* [TASK OBJECTIVE] Report the number of lines in the data below that hold "computer", without any other words.

* [THE DATA]
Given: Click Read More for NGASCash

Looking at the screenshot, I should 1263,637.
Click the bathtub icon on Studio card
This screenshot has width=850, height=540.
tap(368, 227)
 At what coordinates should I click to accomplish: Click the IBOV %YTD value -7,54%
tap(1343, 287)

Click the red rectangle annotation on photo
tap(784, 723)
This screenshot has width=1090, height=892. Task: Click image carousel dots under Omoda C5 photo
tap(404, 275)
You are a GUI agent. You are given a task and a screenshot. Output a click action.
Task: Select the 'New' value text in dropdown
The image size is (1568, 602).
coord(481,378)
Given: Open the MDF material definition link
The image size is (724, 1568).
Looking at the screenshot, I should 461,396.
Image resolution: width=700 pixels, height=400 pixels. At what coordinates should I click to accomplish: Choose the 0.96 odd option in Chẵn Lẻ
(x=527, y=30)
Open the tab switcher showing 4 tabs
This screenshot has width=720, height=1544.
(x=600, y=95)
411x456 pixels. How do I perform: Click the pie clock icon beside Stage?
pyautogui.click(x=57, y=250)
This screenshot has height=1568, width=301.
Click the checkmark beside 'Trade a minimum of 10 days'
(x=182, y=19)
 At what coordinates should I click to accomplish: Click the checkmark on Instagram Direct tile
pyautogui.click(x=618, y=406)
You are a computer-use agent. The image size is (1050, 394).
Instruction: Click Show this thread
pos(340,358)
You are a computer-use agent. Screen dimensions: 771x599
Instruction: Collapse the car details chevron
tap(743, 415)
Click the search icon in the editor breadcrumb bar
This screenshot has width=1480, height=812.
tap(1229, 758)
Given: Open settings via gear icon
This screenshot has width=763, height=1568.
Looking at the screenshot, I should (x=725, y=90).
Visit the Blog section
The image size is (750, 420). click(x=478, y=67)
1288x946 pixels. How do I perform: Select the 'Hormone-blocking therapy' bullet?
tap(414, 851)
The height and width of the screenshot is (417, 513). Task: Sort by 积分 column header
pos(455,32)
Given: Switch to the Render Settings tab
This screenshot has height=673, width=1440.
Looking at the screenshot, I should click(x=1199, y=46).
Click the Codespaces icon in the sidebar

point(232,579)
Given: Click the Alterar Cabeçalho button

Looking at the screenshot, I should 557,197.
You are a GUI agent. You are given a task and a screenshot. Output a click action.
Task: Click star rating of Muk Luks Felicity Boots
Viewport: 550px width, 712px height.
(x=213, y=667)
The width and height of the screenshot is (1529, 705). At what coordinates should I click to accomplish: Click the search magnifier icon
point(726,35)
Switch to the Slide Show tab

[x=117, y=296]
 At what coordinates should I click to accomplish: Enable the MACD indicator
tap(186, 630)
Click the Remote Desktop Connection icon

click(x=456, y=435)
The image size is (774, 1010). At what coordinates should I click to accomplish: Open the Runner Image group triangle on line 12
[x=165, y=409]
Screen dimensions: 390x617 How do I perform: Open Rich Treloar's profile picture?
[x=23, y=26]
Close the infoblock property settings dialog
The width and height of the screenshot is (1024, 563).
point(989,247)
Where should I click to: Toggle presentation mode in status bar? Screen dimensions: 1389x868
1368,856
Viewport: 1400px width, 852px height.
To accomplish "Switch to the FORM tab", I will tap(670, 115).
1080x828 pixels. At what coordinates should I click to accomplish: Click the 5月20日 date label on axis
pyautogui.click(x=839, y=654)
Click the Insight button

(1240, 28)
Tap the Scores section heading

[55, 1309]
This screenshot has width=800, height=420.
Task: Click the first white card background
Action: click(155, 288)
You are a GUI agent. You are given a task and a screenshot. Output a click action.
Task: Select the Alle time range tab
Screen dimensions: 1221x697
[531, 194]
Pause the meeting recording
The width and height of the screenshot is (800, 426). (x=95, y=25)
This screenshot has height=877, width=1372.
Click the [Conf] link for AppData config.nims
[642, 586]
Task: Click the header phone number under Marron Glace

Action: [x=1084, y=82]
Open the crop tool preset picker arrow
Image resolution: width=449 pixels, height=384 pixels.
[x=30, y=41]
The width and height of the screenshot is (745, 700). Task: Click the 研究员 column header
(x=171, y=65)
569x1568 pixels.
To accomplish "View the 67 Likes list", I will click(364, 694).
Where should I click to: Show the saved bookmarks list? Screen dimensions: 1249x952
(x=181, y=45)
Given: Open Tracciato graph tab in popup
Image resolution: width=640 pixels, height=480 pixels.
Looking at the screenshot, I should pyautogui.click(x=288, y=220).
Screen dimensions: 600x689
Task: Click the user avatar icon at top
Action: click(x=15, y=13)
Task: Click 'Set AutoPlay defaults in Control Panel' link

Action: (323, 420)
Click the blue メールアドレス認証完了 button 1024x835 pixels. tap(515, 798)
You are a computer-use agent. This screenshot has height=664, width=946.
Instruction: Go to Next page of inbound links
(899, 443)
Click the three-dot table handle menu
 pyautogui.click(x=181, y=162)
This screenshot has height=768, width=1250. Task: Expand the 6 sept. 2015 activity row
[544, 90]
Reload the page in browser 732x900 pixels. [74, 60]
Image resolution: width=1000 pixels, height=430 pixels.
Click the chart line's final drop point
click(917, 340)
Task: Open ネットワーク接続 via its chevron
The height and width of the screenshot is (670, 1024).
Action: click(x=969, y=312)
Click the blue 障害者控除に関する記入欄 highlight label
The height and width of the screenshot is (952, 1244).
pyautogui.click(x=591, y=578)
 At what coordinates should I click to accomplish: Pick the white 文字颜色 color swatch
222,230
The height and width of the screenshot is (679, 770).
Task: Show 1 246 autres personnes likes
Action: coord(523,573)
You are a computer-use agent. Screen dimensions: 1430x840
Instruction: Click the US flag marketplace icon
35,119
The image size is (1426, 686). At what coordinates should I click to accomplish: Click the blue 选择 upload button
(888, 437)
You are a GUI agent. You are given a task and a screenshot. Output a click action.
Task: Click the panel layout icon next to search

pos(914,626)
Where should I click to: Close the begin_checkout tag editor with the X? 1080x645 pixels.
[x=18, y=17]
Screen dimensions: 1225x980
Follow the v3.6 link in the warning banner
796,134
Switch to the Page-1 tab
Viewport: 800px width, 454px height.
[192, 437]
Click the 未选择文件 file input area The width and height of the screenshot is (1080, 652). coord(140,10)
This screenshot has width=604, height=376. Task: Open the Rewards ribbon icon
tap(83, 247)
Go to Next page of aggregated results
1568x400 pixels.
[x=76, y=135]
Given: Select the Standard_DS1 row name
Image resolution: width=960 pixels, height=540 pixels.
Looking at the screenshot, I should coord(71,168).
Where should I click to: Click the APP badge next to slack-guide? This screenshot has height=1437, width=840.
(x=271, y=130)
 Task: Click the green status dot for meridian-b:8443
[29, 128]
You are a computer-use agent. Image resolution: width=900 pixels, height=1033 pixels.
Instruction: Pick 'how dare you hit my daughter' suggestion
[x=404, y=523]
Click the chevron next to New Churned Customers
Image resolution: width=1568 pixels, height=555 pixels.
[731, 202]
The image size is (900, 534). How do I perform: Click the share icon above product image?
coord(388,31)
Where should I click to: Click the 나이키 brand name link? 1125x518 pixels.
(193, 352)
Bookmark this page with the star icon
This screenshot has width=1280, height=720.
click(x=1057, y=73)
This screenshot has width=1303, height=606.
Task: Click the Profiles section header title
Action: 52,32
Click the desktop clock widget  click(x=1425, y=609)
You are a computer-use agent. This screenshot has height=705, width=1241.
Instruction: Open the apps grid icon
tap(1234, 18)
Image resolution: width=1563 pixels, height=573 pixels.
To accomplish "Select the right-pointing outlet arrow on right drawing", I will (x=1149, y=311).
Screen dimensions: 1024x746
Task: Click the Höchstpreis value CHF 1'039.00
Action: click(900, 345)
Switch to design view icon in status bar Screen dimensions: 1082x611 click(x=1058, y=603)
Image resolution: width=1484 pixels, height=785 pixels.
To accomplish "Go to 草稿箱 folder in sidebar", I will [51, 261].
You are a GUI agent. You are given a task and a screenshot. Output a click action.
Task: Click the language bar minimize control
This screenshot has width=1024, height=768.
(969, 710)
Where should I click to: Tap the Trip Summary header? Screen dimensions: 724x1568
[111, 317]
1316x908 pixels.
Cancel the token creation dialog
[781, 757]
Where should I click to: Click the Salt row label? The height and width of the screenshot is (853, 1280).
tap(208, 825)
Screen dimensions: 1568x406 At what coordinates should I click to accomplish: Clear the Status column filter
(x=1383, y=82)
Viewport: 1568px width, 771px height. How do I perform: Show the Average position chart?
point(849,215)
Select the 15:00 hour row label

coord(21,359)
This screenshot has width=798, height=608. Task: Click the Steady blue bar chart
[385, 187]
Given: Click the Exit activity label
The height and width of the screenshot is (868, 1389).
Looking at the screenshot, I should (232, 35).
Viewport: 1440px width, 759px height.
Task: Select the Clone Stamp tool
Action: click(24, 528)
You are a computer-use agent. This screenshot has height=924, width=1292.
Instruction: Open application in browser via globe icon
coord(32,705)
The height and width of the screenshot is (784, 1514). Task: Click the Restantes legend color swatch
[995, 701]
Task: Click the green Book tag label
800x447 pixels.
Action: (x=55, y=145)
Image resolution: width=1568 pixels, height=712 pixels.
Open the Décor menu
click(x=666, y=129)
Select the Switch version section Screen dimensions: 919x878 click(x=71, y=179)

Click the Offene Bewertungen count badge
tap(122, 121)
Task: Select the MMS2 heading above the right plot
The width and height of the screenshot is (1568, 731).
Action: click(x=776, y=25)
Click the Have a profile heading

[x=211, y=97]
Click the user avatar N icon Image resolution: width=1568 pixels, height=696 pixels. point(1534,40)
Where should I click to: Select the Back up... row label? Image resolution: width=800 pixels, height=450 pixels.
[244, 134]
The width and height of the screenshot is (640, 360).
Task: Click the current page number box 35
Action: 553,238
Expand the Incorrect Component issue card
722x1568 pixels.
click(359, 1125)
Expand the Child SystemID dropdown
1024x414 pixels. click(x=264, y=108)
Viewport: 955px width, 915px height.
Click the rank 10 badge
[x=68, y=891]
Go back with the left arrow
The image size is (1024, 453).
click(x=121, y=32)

* [PROBLEM SOLUTION] 7